L’artiste américain et pionnier de l’art écologique Alan Sonfist (né en 1946 à New York) nous révèle le fil rouge de sa carrière artistique au long cours, de son oeuvre pionnière Time Landscape en 1965 à son nouvel engagement avec sa fondation Land Art Forward.
Art of Change 21 : Vous avez souvent évoqué votre lien émotionnel fort avec la forêt dans votre enfance. Comment s’est-il inscrit ensuite dans votre travail ?
Enfant, j’ai grandi à New York près de la forêt d’Hemlock. J’ai été témoin de sa destruction, par les incendies et son manque d’entretien. Malgré cette menace constante pesant sur sa survie, cette forêt était mon refuge – un lieu de réconfort, de sécurité et la source d’une profonde connexion avec le monde naturel. Mes premières peintures et dessins furent une sorte de journal visuel de mes expériences, capturant la beauté et la fragilité de cette forêt au gré des saisons. Je voyais les glands des arbres de mon enfance devenir de solides jeunes pousses, leurs feuilles tapissant le sol de la forêt, bercées par le vent. Un grand chêne revenait souvent dans mes rêves, symbole du lien profond que j’avais avec la forêt et ses habitants. Malgré cette quiétude, je ne pouvais ignorer l’avancée de la destruction de ce sanctuaire, due à l’indifférence et l’hostilité des humains. Plus tard, mon adolescence dans le sud du Bronx à New York a renforcé ma prise de conscience sur l’équilibre fragile entre le développement urbain et la nature. La destruction de la forêt provoquée par l’expansion implacable de la voie express qui traverse le Bronx, m’a profondément marqué. Observer les conséquences de l’aménagement urbain sur le paysage naturel a suscité chez moi une tristesse immense, ce qui est devenu un thème central dans mon œuvre.

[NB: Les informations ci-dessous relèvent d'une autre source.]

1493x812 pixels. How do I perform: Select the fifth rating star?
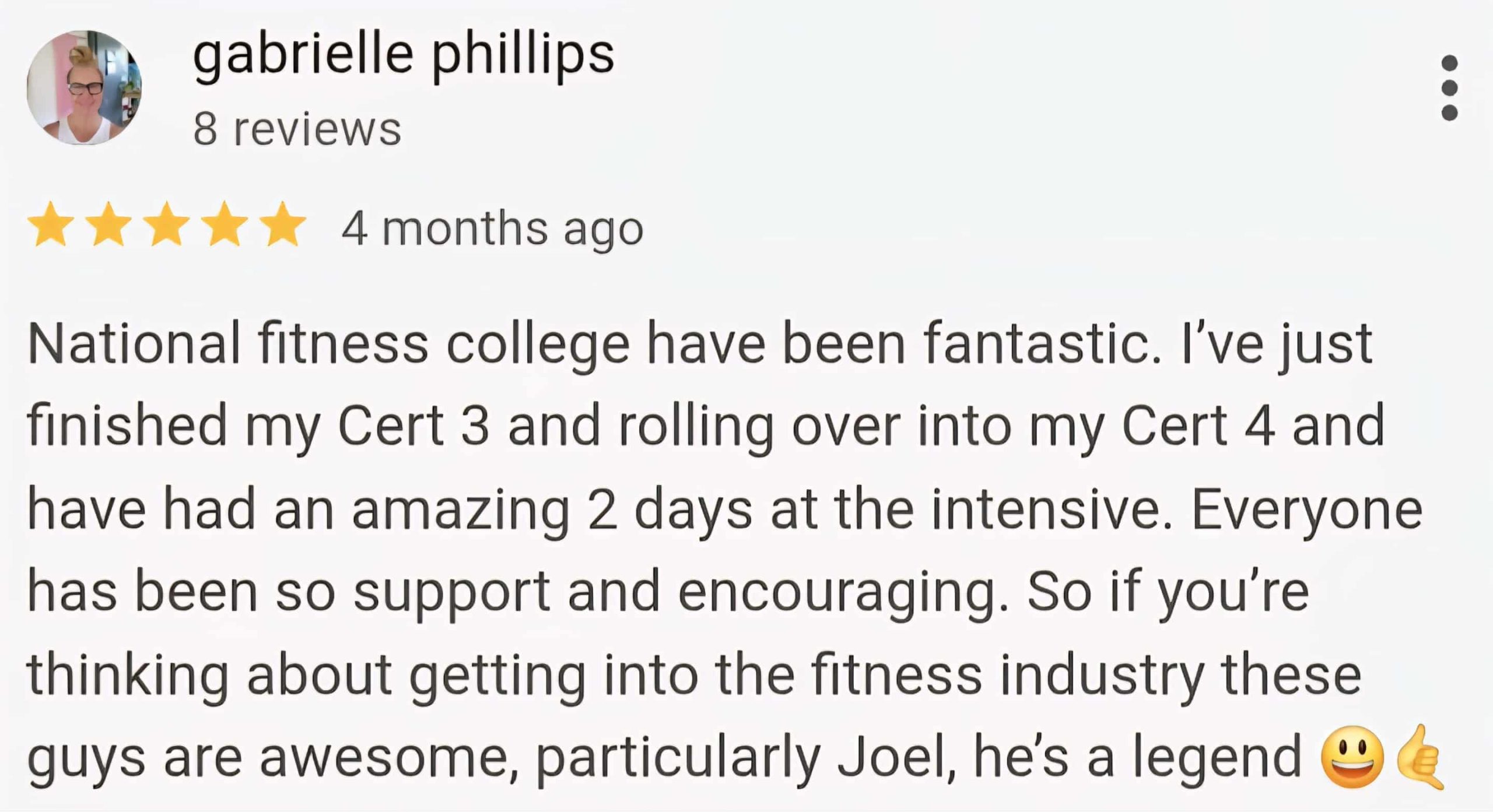[283, 224]
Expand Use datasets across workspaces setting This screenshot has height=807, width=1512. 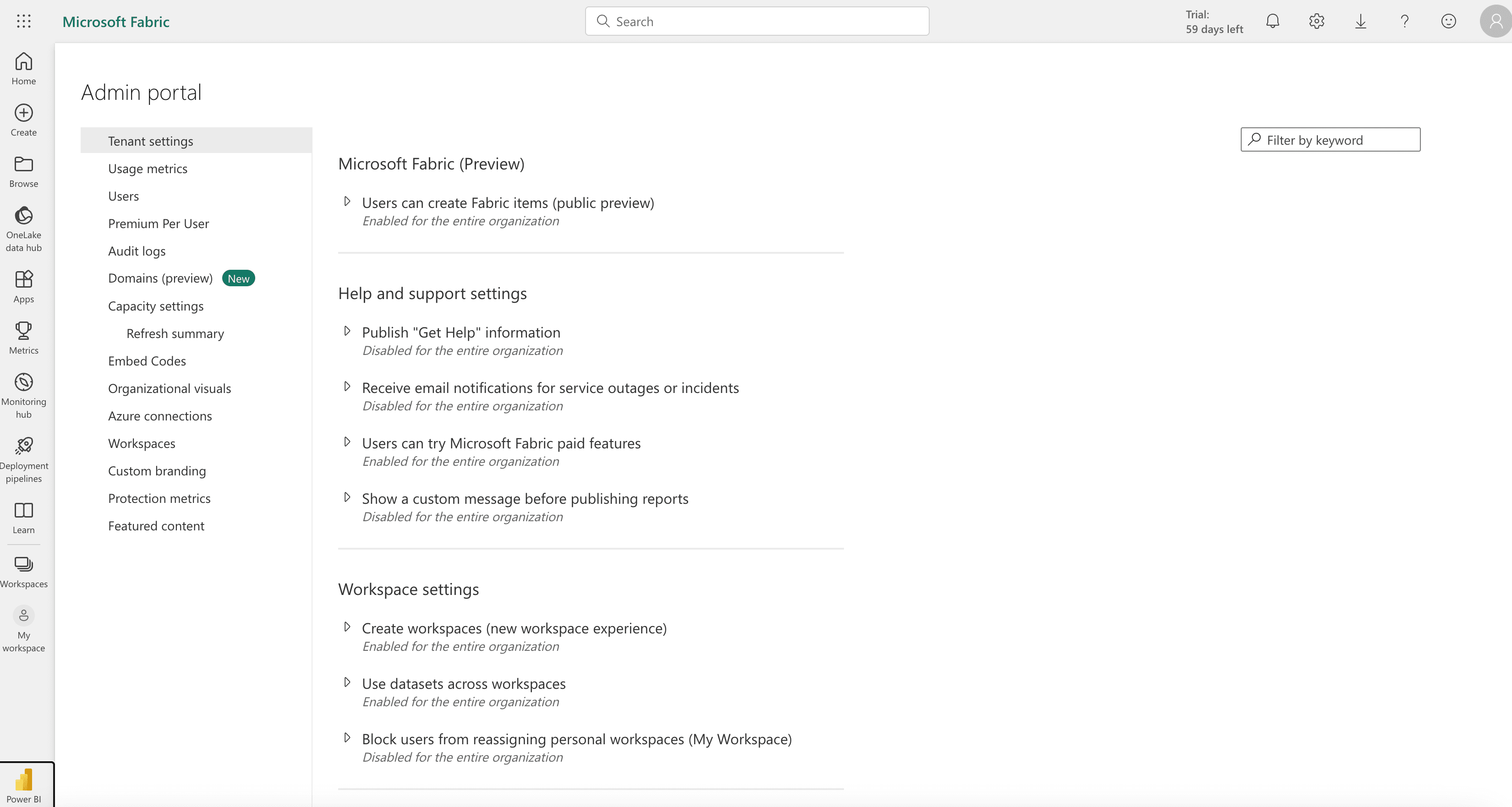coord(347,682)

Alan Sonfist, Earth Monument to Chicago, Forages naturels dans la terre, Musée d’Art Contemporain de Chicago
Votre œuvre Time Landscape, une forêt créée en 1965 alors que vous n’aviez pas encore vingt ans, reste un exemple inégalé d’art écologique. Cette forêt urbaine new-yorkaise composées de plantes natives, est aujourd’hui « redécouverte » à la lumière du mouvement environnemental grandissant. Comment vous-même voyez-vous Time Landscape aujourd’hui ?

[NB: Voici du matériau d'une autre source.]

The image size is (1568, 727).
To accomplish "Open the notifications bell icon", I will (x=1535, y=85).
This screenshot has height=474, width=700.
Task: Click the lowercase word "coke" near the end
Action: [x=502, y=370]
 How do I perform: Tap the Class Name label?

À l’âge de dix-huit ans, je me suis lancé dans l’ambitieux projet de créer Time Landscape avec le soutien du Metropolitan Museum of Art (Met) grâce à Ted Rousseau, adjoint au directeur et qui partageait avec moi une passion pour la nature. La concrétisation de ce projet était un défi colossal. J’ai constitué une équipe d’experts, incluant des architectes et des scientifiques de divers domaines du Massachusetts Institute of Technology. Ensemble, nous avons minutieusement choisi des espèces comme le chêne, le cornouiller et le viorne pour peupler ce paysage. Comme il n’existait aucun cadre dans les années 1960 pour créer une forêt urbaine, cette collaboration était d’autant plus cruciale pour imaginer une expérience immersive reflétant la richesse de la biodiversité d’une forêt naturelle.
Malgré les doutes initiaux quant à la possibilité de recréer un écosystème, Time Landscape a dépassé toutes les attentes et a prospéré. Ce projet est devenu un monument vivant, rendant hommage au paysage amérindien qui existait avant la colonisation européenne, soulignant l’importance de préserver notre patrimoine naturel.

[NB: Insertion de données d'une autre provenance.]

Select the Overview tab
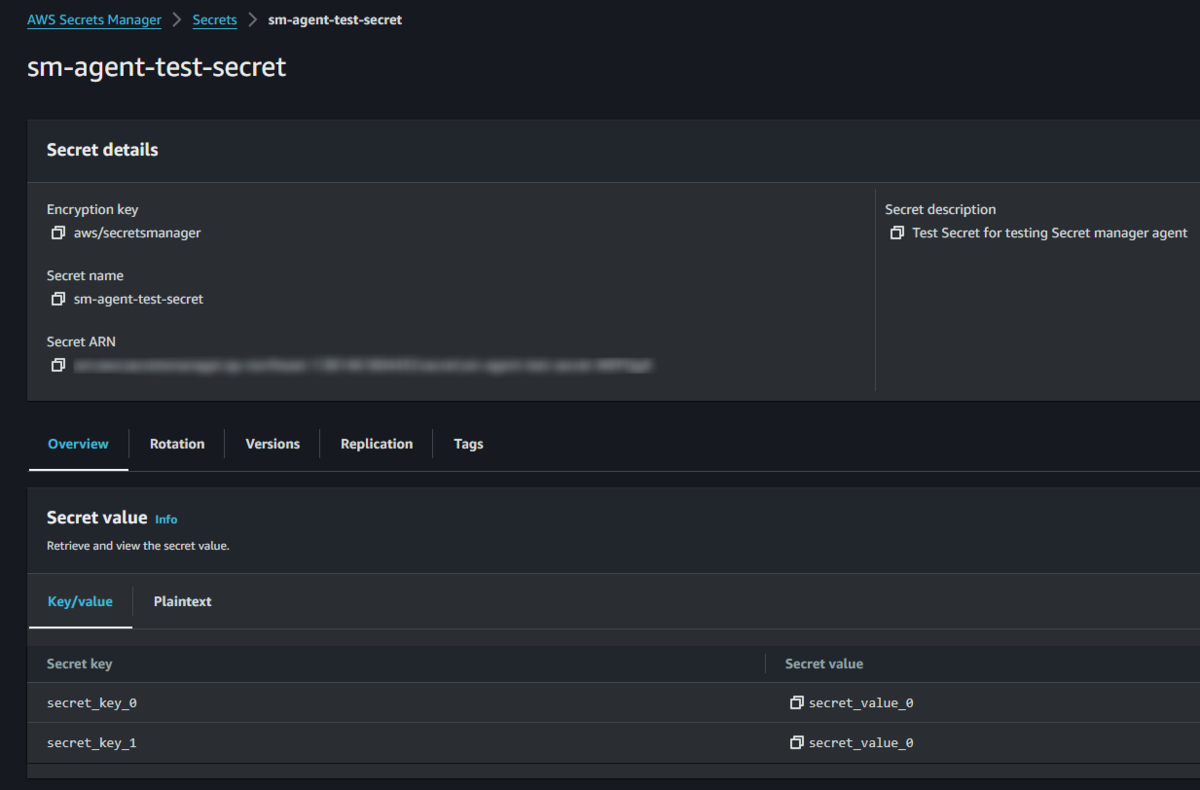Image resolution: width=1200 pixels, height=790 pixels. (x=78, y=443)
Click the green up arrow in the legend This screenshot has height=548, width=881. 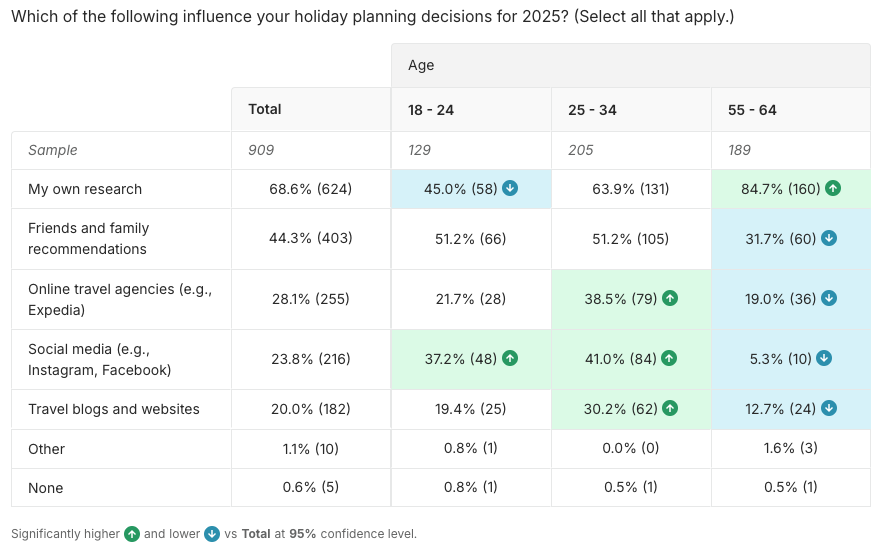132,534
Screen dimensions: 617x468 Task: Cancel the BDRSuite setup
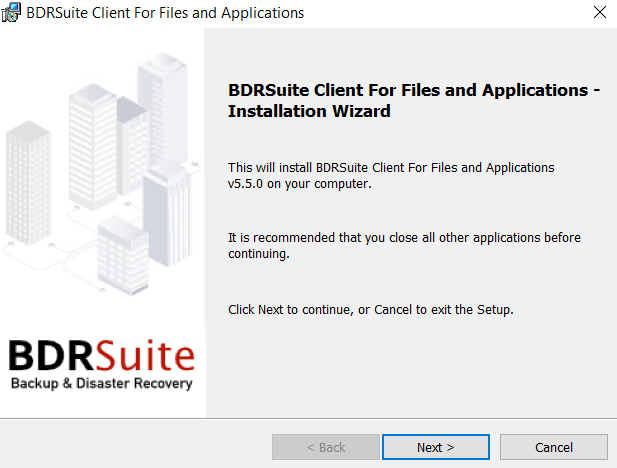coord(554,447)
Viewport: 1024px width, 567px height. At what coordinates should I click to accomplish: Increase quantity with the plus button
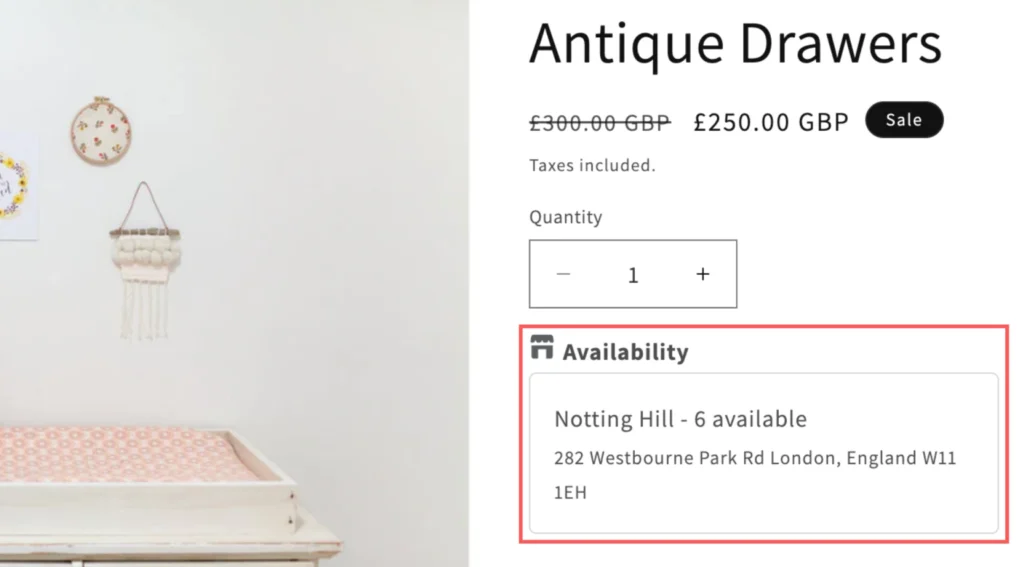pos(703,274)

La réalisation de Time Landscape n’aurait pas été possible sans le soutien de Jane Jacobs, pionnière de l’écologie, activiste et théoricienne urbaine. La désignation de Time Landscape comme site historique par Henry Stern, commissaire aux parcs de New York, en 1999 a marqué une étape majeure, affirmant son importance culturelle et écologique. Cette reconnaissance a inspiré des efforts similaires pour réhabiliter des habitats naturels en milieu urbain.
Bien que je revisite occasionnellement Time Landscape pour me reconnecter à mon œuvre, je suis conscient de l’équilibre fragile entre l’interaction humaine et l’intégrité des écosystèmes. Même si cette œuvre reste mon projet et ma vision, je pense qu’il est important de promouvoir un sentiment de responsabilité collective chez les visiteurs. Time Landscape rappelle de façon poignante la fragilité de la nature et l’urgence de la conservation. C’est un témoignage vivant de l’interconnexion entre toutes les formes de vie. Elle offre aux visiteurs la possibilité de s’immerger dans la biodiversité et les invite à réfléchir aux relations complexes qui soutiennent les écosystèmes. Sa présence dans un cadre urbain soulève des questions cruciales sur le rôle de la nature dans la planification des villes. La répartition des ressources pour maintenir les espaces verts, protéger les espèces indigènes et intégrer des pratiques durables dans le développement urbain sont autant de questions intrinsèquement politiques.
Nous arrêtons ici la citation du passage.